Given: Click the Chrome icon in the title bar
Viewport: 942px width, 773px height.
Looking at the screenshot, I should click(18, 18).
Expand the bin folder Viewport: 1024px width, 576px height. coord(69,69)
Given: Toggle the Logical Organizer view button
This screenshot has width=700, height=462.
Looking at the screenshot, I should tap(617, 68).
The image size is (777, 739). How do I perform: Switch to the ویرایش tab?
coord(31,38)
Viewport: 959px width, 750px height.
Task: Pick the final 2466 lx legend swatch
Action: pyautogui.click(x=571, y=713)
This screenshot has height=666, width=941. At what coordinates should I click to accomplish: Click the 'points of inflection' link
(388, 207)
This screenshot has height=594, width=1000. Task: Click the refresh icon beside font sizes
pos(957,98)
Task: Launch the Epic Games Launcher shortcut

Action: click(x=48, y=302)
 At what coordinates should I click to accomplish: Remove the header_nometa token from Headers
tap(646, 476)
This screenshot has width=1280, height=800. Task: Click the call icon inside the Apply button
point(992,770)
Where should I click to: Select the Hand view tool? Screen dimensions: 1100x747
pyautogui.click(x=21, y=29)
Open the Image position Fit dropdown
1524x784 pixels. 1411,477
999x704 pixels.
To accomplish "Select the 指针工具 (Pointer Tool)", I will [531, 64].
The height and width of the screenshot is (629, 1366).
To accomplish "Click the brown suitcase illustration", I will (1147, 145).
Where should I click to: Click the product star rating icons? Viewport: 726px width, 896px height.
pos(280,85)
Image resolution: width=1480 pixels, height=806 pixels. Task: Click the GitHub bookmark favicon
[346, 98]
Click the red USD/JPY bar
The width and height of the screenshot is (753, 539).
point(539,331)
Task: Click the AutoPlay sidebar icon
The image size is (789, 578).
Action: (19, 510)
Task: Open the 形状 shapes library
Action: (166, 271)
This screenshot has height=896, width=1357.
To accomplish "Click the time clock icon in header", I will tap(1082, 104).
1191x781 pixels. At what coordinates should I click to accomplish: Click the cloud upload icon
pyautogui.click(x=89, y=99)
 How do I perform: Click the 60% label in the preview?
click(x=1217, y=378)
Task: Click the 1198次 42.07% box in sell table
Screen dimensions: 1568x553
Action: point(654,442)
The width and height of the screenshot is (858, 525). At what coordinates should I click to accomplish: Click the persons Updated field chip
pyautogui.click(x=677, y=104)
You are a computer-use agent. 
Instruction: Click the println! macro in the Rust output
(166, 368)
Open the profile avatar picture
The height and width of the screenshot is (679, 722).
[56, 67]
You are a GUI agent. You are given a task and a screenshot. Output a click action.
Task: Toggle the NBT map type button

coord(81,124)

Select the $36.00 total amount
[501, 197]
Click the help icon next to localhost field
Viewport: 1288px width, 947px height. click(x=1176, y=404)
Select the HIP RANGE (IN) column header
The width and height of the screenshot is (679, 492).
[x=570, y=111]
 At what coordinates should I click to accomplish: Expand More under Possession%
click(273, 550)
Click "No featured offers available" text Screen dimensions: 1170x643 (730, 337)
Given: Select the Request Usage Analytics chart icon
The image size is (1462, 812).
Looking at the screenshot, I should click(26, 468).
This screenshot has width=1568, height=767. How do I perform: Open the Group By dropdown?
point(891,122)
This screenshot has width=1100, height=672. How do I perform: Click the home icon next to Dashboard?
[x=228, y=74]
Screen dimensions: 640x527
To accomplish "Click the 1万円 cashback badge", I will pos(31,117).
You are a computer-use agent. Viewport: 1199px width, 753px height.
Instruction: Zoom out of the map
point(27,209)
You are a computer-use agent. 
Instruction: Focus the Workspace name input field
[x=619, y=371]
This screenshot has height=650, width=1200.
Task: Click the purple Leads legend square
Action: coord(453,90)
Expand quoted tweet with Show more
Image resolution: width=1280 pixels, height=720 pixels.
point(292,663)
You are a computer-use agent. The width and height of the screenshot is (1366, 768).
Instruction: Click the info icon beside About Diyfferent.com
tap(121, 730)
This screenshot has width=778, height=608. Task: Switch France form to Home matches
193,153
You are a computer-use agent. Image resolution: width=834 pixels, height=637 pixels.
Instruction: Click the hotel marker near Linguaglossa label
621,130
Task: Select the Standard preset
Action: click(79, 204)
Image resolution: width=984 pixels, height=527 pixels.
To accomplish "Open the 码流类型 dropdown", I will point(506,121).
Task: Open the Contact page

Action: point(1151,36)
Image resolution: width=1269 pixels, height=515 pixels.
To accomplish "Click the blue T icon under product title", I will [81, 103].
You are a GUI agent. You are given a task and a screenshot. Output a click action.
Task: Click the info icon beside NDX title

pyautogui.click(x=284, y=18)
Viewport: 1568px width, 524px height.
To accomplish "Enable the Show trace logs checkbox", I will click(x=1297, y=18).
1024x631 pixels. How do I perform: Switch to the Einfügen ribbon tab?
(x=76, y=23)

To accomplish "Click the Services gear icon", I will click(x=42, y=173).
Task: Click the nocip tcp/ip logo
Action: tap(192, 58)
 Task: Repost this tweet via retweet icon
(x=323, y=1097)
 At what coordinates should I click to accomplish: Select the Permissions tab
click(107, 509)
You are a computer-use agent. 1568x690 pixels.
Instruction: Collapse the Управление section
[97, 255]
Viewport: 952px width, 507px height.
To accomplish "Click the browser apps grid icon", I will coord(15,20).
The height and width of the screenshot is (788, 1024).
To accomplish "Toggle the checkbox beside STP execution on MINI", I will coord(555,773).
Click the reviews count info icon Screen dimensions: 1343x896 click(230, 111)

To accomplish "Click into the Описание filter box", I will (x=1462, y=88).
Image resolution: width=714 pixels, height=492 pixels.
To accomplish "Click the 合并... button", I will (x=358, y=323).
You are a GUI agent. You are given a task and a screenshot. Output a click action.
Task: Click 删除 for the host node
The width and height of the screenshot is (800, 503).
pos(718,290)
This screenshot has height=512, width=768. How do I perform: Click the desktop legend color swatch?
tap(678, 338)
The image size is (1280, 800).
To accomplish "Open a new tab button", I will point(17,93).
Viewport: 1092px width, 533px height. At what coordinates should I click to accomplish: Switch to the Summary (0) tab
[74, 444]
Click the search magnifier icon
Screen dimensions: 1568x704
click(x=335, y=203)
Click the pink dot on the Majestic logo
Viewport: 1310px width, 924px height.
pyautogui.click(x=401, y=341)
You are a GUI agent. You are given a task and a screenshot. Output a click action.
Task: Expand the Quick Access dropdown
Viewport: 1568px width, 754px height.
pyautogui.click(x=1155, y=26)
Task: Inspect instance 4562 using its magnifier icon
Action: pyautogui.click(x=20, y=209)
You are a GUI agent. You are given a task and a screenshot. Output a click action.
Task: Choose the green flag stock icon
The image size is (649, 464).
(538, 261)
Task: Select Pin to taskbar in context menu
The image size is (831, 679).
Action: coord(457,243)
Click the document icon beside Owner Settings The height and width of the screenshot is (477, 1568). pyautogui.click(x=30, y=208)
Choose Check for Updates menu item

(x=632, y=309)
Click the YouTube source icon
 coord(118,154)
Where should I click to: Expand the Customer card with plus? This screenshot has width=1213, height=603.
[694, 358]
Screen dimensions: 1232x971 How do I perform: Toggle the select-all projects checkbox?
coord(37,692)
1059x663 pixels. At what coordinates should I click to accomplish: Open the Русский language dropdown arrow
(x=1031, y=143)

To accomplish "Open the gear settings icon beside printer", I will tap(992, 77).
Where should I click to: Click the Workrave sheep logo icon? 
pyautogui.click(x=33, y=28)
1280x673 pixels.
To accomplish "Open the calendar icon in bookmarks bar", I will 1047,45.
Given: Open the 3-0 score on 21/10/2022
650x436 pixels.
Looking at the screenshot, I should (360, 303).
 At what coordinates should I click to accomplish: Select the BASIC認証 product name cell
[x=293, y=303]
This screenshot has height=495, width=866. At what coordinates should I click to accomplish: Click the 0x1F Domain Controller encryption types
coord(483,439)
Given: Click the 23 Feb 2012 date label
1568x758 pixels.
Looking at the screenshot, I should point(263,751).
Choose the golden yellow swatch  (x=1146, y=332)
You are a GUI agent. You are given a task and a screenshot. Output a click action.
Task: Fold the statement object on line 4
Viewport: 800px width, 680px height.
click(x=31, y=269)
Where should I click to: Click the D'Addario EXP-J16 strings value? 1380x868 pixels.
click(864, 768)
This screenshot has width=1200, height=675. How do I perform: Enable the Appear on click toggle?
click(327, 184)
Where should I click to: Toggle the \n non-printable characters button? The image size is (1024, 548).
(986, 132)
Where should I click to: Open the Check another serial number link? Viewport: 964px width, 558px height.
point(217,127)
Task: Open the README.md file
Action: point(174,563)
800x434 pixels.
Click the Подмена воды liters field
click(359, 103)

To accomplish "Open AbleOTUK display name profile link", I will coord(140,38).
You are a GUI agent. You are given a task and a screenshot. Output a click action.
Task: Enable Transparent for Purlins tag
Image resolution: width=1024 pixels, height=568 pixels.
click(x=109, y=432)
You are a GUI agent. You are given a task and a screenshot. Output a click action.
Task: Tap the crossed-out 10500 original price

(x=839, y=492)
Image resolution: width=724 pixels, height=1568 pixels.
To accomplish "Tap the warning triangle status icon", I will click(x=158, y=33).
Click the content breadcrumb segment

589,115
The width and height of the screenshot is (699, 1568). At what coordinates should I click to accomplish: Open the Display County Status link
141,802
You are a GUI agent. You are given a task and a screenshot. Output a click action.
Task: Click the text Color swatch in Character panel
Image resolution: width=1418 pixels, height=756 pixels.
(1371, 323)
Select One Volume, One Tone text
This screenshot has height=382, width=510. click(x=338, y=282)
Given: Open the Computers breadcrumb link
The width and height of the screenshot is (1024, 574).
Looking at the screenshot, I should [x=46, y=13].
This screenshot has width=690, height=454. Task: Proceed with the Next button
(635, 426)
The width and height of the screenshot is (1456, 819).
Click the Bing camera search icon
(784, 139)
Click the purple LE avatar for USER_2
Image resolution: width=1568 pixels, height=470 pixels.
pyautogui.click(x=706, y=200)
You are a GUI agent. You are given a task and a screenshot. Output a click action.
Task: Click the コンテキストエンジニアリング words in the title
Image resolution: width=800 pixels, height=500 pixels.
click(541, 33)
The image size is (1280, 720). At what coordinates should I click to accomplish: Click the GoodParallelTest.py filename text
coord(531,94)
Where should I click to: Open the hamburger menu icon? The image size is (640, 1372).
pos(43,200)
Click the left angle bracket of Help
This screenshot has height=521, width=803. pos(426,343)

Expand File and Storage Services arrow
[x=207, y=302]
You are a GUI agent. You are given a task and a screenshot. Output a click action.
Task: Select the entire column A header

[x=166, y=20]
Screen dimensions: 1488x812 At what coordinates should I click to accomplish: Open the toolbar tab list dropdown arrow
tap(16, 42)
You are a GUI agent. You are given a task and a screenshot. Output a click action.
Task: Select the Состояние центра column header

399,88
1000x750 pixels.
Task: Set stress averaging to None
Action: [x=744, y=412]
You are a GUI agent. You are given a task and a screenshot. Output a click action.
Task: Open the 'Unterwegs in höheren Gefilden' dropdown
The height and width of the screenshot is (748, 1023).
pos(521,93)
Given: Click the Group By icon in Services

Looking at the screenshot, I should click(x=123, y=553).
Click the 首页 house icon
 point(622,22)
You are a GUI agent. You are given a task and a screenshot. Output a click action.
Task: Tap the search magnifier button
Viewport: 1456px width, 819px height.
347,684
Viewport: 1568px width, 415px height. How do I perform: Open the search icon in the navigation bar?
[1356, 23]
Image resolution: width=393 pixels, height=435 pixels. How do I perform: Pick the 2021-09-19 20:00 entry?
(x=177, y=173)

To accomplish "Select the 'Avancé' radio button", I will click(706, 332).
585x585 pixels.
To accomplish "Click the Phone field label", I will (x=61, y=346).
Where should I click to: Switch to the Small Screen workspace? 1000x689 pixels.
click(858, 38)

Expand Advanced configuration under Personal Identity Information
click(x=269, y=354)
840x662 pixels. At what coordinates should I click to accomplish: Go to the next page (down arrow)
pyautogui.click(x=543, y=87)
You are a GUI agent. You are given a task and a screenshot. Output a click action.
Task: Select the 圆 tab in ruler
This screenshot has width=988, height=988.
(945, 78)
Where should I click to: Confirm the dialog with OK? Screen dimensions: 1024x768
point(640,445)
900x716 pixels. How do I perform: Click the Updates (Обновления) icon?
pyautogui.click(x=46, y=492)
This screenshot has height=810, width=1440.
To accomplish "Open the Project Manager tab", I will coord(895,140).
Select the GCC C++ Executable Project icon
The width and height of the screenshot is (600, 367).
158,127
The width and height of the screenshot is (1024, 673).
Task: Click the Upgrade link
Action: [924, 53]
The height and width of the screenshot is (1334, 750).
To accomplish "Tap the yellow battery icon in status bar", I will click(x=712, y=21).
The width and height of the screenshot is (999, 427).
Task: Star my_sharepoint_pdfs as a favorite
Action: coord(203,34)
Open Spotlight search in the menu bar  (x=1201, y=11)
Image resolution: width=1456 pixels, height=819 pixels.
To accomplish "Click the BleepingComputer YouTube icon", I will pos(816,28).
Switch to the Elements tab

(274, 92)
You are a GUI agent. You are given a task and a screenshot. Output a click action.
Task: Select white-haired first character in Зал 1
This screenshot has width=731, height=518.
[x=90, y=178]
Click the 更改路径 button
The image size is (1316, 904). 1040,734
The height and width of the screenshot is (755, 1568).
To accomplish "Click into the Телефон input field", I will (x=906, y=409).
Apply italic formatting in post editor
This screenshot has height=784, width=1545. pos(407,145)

*Work to complete*
The lines in the listing that include the word "profile" are to be counted; give only that number.

*Output*
2